▶ [Task statement]
Everything from the line holding "Task: Edit the ON payload value" to the end of the listing below should be copied exactly, line for line, minus the pictures.
[[ Input data, beginning ]]
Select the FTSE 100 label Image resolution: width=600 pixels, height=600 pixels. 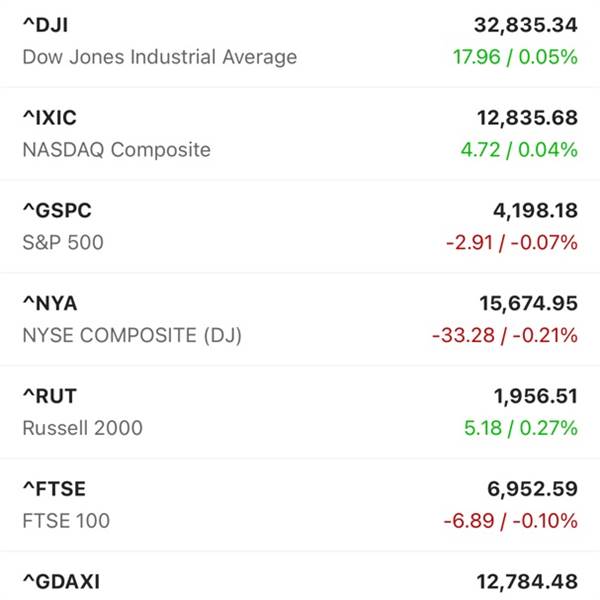(66, 520)
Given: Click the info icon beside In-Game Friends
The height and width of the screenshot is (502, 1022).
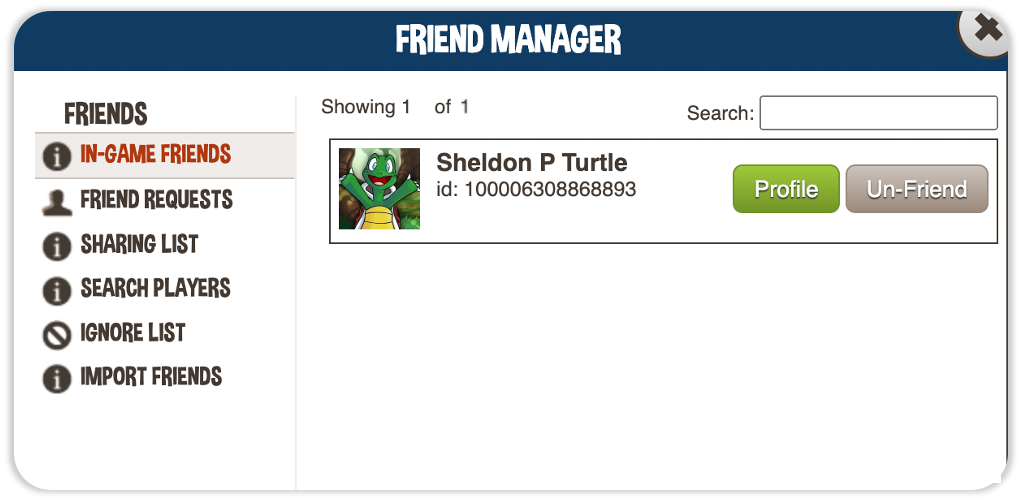Looking at the screenshot, I should click(57, 156).
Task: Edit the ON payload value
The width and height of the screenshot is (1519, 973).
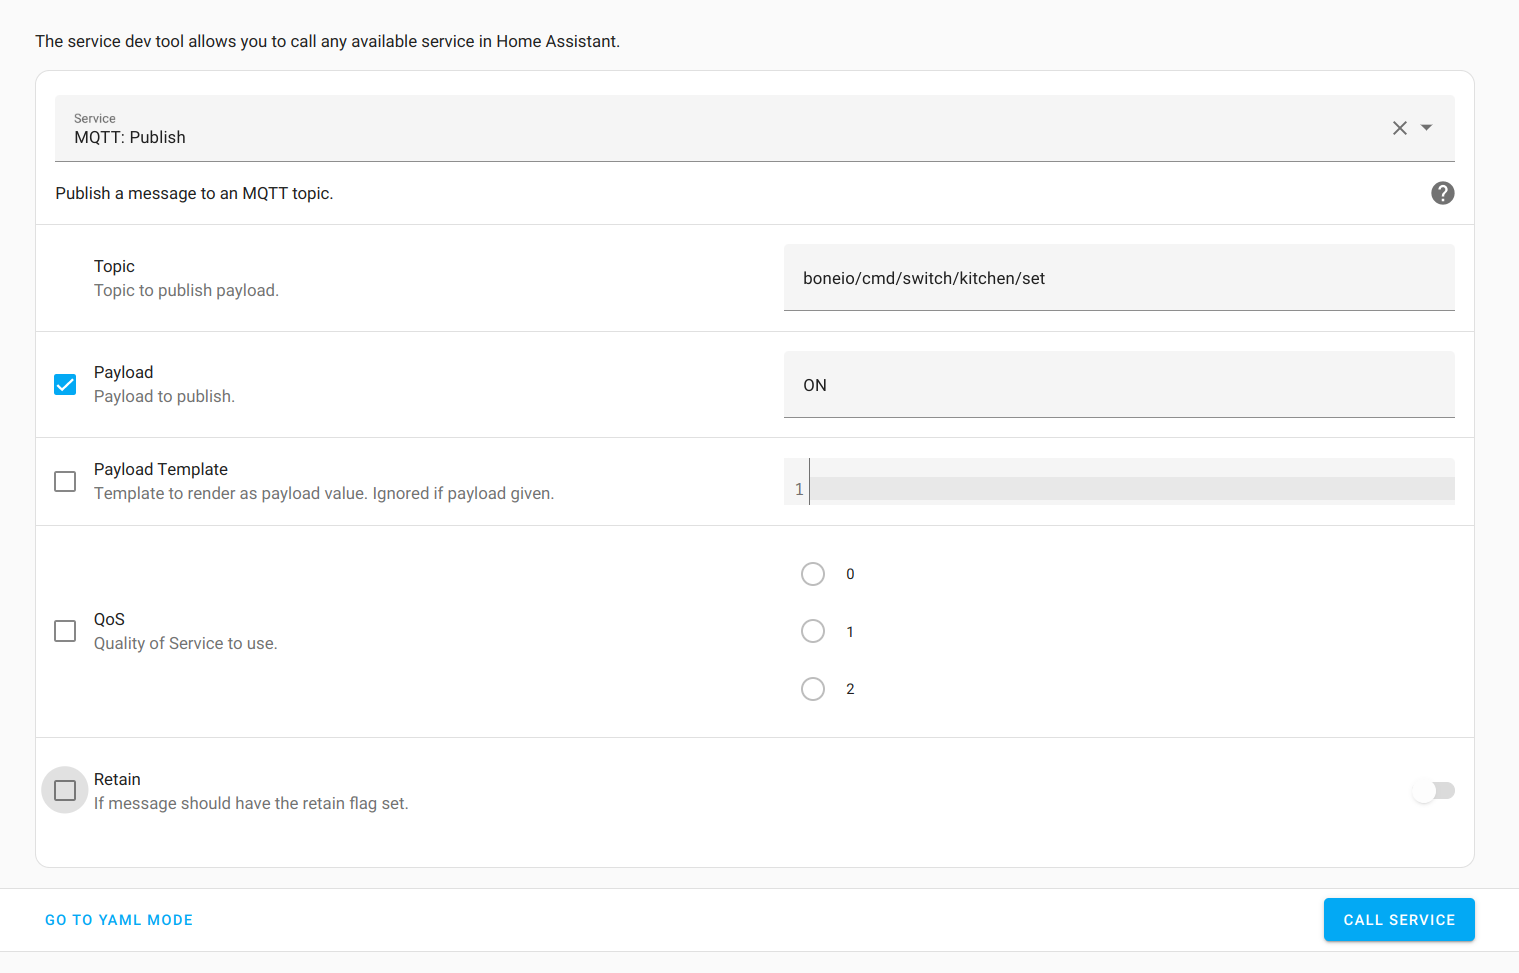Action: click(1118, 384)
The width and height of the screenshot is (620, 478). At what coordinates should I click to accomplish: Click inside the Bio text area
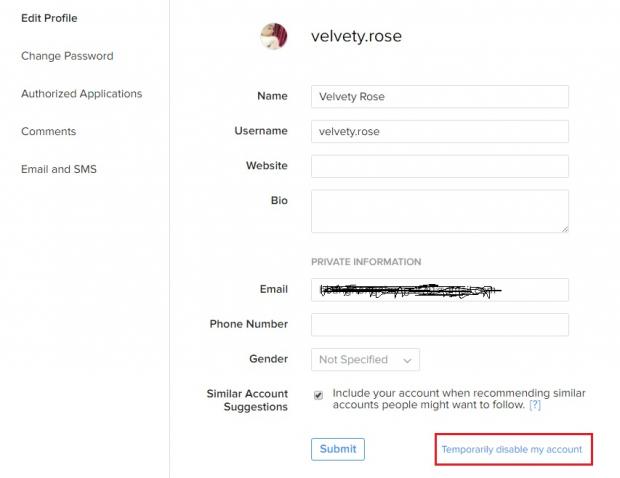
[[ Input data, end ]]
▶ [Output for this task]
Task: Edit the ON payload value
The width and height of the screenshot is (1519, 973).
Action: click(1118, 384)
The width and height of the screenshot is (620, 478). At what coordinates should I click to accomplish: Click inside the Bio text area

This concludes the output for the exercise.